• SUPPLIED DATA

• • •

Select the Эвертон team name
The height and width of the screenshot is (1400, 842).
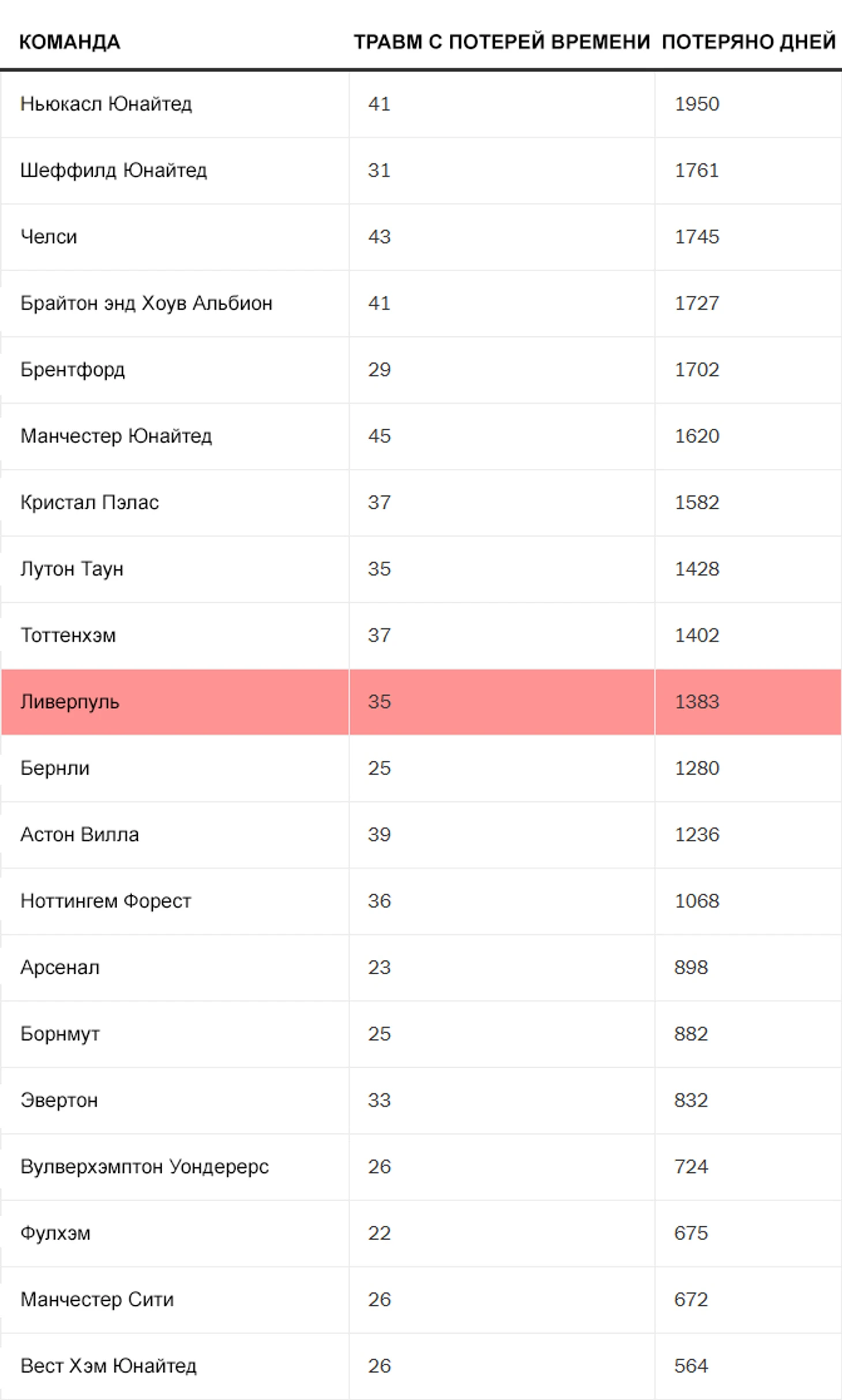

• • •

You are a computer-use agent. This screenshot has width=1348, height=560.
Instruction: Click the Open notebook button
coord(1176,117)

• • •

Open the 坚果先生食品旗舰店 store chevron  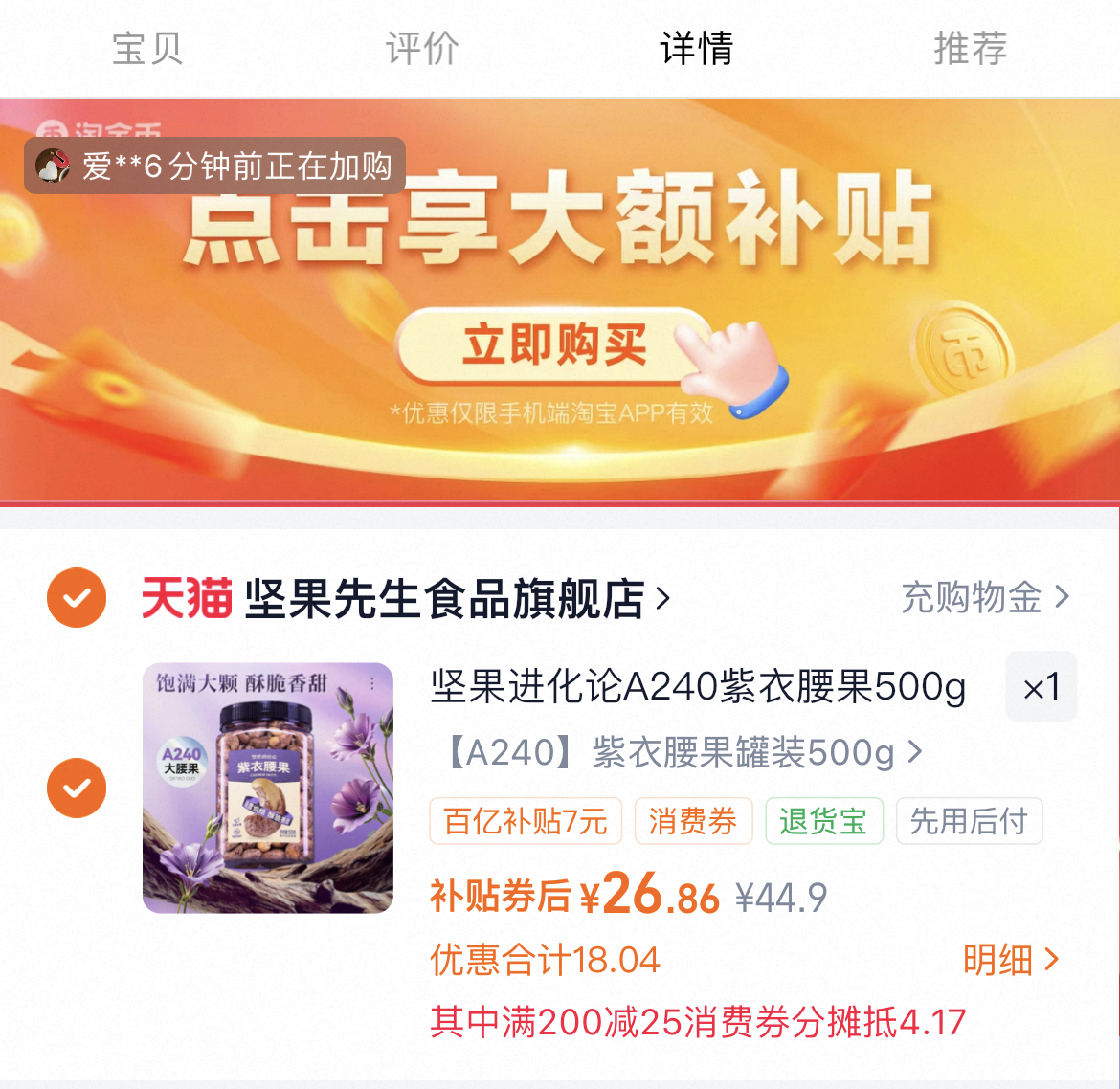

• • •

• TASK BRIEF
Print, from the entries above, the line with "Select the Эвертон team name", the line with "The height and" and all lines between them, exactly and with nothing else.

• ANSWER AREA
Select the Эвертон team name
The height and width of the screenshot is (1400, 842).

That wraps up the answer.